Re: [PATCH 02/40] drm/amd/display: Add SubVP required code

2022-07-06 Thread Nathan Chancellor

On Thu, Jun 30, 2022 at 03:12:44PM -0400, Rodrigo Siqueira wrote:
> From: Alvin Lee 
> 
> This commit enables the SubVP feature.
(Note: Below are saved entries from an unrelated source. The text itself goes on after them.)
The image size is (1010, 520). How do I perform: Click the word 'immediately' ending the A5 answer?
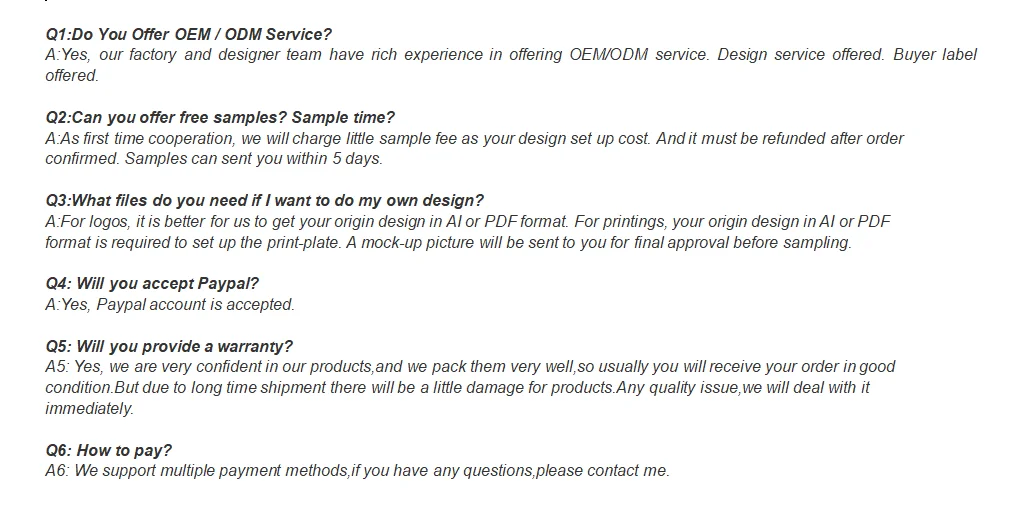(x=89, y=409)
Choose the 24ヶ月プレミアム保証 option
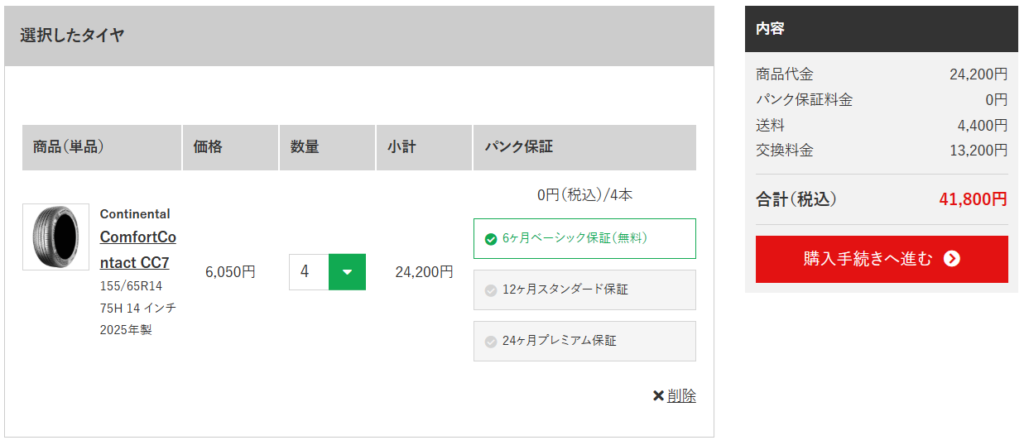1024x445 pixels. click(x=584, y=341)
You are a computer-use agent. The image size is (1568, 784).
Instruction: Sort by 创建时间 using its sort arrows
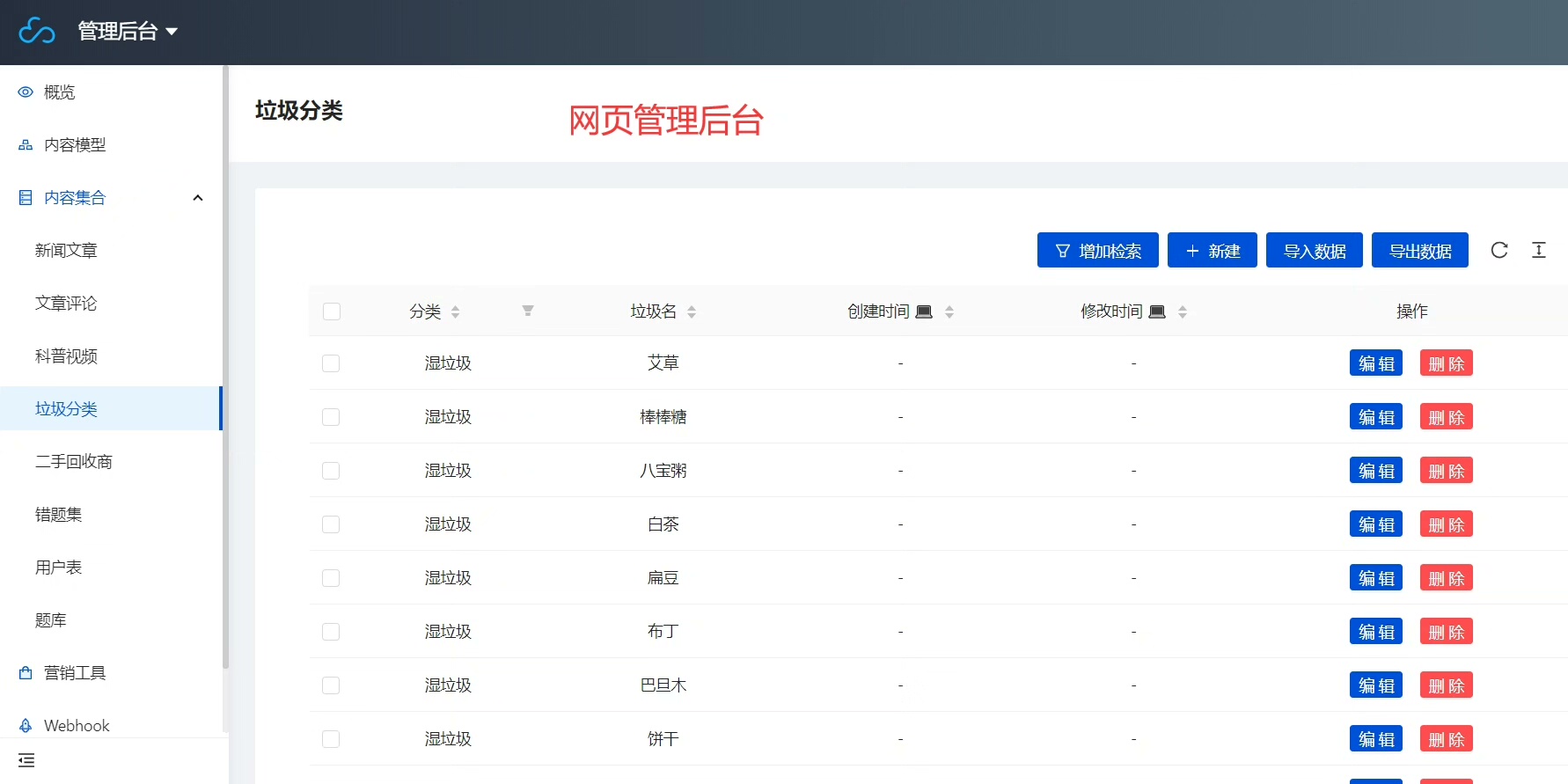(x=949, y=311)
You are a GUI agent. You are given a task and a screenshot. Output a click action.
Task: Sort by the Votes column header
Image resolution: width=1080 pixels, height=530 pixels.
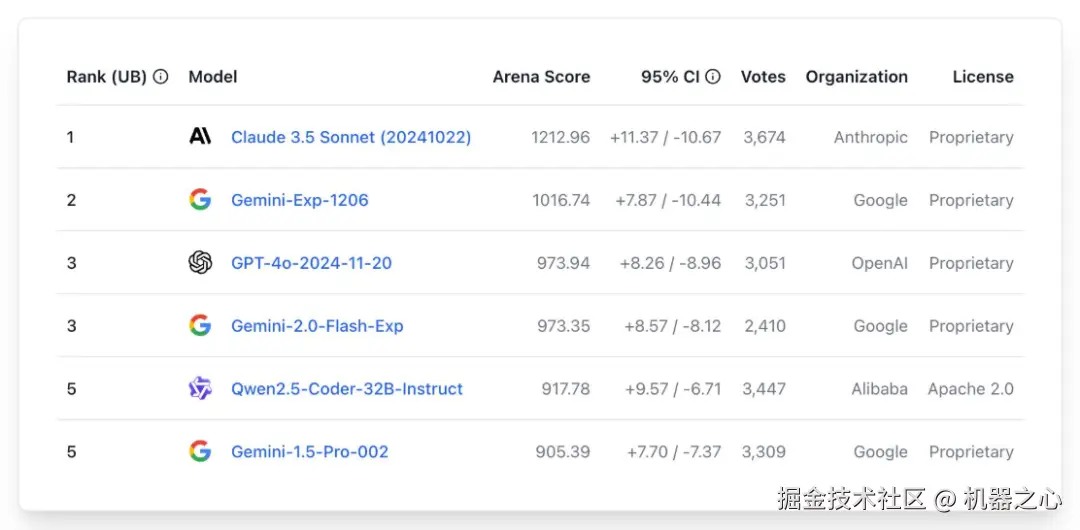click(763, 77)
To achieve that, we need to:
> 
> - Don't force p-state disallow on SubVP (can't block dummy p-state)
> - Send calculated watermark to DMCUB for SubVP
> - Adjust CAB mode message to PMFW
> - Add a proper locking sequence for SubVP
> - Various fixes to SubVP static analysis and determining SubVP config
> - Currently SubVP not supported with pipe split so merge all pipes
>   before setting up SubVp
> 
> Reviewed-by: Jun Lei 
> Acked-by: Rodrigo Siqueira 
> Acked-by: Alan Liu 
> Signed-off-by: Alvin Lee 

This patch is now in linux-next as commit 85f4bc0c333c
("drm/amd/display: Add SubVP required code"), where it causes build
failures when building for arm64 with both Clang and GCC (see bisect log
below).

Clang shows errors during modpost:

ERROR: modpost: "__floatunsidf" [drivers/gpu/drm/amd/amdgpu/amdgpu.ko] 
undefined!
ERROR: modpost: "__divdf3" [drivers/gpu/drm/amd/amdgpu/amdgpu.ko] undefined!
ERROR: modpost: "fma" [drivers/gpu/drm/amd/amdgpu/amdgpu.ko] undefined!
ERROR: modpost: "__adddf3" [drivers/gpu/drm/amd/amdgpu/amdgpu.ko] undefined!
ERROR: modpost: "__fixdfsi" [drivers/gpu/drm/amd/amdgpu/amdgpu.ko] undefined!
ERROR: modpost: "__muldf3" [drivers/gpu/drm/amd/amdgpu/amdgpu.ko] undefined!
ERROR: modpost: "__floatsidf" [drivers/gpu/drm/amd/amdgpu/amdgpu.ko] undefined!
ERROR: modpost: "__fixunsdfsi" [drivers/gpu/drm/amd/amdgpu/amdgpu.ko] undefined!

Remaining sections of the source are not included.